2.  After all presidential electors have presented their ballots to the Secretary of State, the Secretary of State shall examine each ballot. If a presidential elector:

(a) Presents both ballots and the ballots are marked with votes for the person who received the highest number of votes at the general election for the office of President and the person who received the highest number of votes at the general election for the office of Vice President, respectively, the Secretary of State shall accept both ballots.

(b) Does not present both ballots, presents an unmarked ballot or presents a ballot marked with a vote that does not conform with the provisions of subsection 1:

(1) The Secretary of State shall refuse to accept either ballot of the presidential elector; and

(2) The Secretary of State shall deem the presidential elector’s position vacant. The vacancy must be filled pursuant to the provisions of NRS 298.065. The person appointed to fill the vacancy in the position of presidential elector, after signing the pledge described in NRS 298.065, shall mark both ballots and present both ballots to the Secretary of State pursuant to this section.

3.  Only the votes accepted by the Secretary of State pursuant to this section may be recorded on the lists of votes made by the presidential electors pursuant to 3 U.S.C. § 9.

[6]. Selected excerpts from Federalist #68:

It was equally desirable, that the immediate election should be made by men most capable of analyzing the qualities adapted to the station, and acting under circumstances favorable to deliberation, and to a judicious combination of all the reasons and inducements which were proper to govern their choice. A small number of persons, selected by their fellow-citizens from the general mass, will be most likely to possess the information and discernment requisite to such complicated investigations.

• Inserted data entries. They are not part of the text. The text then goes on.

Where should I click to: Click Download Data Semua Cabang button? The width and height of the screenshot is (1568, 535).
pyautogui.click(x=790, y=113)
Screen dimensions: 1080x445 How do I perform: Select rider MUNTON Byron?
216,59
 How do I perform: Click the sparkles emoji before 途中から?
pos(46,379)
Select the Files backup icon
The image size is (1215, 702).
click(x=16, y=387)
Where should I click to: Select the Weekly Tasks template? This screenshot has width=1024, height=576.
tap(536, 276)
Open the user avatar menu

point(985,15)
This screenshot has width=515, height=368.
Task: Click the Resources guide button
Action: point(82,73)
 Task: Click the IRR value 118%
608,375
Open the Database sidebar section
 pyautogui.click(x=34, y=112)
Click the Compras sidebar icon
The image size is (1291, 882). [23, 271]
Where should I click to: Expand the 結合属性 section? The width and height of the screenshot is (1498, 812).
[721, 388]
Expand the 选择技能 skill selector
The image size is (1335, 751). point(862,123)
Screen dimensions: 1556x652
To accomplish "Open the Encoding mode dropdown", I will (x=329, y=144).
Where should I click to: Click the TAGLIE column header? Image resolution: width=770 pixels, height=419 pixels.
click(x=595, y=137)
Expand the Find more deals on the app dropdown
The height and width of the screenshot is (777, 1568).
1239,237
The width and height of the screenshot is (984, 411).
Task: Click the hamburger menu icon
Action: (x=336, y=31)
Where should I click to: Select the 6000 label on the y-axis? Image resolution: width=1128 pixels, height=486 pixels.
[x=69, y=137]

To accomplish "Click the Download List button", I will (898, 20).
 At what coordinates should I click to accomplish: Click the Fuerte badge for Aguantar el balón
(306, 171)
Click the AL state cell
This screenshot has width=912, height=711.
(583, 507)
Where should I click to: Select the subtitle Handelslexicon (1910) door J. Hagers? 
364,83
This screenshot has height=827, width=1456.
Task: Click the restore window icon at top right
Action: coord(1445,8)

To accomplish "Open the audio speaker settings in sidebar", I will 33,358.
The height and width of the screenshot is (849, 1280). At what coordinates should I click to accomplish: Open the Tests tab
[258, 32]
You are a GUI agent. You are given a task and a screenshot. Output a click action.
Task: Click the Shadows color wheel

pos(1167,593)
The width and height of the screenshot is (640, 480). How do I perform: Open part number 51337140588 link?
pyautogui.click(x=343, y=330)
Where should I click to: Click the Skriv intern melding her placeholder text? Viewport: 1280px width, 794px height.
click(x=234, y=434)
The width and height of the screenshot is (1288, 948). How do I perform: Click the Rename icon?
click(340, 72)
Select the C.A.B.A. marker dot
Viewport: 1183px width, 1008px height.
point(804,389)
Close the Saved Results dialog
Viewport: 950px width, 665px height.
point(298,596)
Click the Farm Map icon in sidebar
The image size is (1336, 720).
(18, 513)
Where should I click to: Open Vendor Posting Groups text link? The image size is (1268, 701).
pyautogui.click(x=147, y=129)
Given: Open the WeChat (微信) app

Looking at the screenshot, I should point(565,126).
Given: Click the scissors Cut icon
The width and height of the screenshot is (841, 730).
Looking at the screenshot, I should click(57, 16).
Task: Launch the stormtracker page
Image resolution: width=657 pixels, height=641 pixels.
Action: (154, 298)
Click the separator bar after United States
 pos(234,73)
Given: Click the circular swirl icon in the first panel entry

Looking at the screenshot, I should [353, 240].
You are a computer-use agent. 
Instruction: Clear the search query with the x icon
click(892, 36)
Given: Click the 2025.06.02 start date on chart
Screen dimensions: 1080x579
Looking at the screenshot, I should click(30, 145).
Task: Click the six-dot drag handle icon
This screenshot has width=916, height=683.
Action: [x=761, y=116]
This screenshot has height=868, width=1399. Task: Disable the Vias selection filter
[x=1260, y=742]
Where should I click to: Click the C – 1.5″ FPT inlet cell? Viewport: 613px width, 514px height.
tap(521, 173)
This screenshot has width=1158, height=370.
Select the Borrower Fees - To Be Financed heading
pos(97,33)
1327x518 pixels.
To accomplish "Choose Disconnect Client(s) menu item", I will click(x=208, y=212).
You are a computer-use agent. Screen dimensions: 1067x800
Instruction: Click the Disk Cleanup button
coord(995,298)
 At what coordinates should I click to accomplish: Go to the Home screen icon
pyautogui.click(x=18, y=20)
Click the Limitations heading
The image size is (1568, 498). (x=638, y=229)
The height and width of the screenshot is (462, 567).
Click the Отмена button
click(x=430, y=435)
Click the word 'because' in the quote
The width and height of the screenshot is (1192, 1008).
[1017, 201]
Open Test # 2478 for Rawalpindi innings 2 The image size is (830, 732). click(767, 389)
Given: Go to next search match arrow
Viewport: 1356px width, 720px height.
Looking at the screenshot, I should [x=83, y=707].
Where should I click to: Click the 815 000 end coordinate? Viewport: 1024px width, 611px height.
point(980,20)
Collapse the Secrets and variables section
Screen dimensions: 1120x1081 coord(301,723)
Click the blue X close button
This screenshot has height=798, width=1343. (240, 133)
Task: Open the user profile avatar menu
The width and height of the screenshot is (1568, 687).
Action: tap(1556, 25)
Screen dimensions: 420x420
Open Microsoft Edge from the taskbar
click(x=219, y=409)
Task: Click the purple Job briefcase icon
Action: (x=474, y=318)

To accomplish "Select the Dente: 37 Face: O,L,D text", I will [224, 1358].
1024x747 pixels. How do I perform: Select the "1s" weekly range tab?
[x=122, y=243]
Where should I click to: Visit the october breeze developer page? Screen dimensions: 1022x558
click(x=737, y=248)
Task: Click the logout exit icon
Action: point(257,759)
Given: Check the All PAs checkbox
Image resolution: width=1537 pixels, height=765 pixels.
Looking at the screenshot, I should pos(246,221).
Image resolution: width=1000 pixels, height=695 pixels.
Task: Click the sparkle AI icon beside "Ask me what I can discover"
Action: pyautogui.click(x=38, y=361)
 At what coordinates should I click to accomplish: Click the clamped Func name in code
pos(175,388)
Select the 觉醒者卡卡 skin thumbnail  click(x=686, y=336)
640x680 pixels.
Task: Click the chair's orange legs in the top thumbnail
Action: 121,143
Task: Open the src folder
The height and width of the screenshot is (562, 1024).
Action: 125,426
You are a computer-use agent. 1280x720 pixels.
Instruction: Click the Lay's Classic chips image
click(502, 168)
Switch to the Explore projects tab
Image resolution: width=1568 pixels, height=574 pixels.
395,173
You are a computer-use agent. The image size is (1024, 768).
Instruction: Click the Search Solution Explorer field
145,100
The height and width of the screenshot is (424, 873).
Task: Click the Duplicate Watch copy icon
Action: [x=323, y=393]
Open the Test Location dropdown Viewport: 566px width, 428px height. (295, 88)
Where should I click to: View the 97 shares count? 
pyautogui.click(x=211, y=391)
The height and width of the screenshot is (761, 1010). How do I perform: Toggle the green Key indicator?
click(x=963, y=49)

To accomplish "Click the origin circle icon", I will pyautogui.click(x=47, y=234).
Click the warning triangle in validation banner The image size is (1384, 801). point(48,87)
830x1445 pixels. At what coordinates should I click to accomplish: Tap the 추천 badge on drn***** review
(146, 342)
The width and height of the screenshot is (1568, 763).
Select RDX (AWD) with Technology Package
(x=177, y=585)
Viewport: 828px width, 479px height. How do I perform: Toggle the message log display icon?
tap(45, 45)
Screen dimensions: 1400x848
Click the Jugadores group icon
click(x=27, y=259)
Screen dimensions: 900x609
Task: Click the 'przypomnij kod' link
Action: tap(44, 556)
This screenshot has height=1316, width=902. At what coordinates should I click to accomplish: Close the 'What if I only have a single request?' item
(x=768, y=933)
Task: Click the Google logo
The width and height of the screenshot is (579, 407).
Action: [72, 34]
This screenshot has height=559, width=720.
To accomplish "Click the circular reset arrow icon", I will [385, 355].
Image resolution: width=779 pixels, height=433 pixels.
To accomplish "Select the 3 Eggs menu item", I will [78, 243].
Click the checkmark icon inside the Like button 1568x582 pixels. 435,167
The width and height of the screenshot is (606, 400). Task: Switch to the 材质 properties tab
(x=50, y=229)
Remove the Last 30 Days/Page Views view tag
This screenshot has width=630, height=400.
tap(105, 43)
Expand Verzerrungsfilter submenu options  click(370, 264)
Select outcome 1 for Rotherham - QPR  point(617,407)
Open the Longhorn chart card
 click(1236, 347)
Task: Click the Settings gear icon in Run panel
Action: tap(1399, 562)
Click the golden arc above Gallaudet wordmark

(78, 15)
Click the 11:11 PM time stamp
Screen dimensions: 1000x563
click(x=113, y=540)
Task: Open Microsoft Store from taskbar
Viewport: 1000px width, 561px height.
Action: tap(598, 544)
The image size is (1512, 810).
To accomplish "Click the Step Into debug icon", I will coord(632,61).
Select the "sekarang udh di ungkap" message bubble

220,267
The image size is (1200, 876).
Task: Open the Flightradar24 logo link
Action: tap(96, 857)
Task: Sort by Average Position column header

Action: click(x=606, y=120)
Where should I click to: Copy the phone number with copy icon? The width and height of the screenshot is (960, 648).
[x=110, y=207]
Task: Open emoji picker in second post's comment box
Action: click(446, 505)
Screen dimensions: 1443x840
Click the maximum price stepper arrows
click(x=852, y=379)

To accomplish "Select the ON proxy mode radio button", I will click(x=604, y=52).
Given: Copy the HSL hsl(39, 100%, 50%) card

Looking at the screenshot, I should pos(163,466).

And as the electors, chosen in each State, are to assemble and vote in the State in which they are chosen, this detached and divided situation will expose them much less to heats and ferments, which might be communicated from them to the people, than if they were all to be convened at one time, in one place.

No senator, representative, or other person holding a place of trust or profit under the United States, can be of the numbers of the electors. Thus without corrupting the body of the people, the immediate agents in the election will at least enter upon the task free from any sinister bias. Their transient existence, and their detached situation, already taken notice of, afford a satisfactory prospect of their continuing so, to the conclusion of it. The business of corruption, when it is to embrace so considerable a number of men, requires time as well as means. Nor would it be found easy suddenly to embark them, dispersed as they would be over thirteen States, in any combinations founded upon motives, which though they could not properly be denominated corrupt, might yet be of a nature to mislead them from their duty.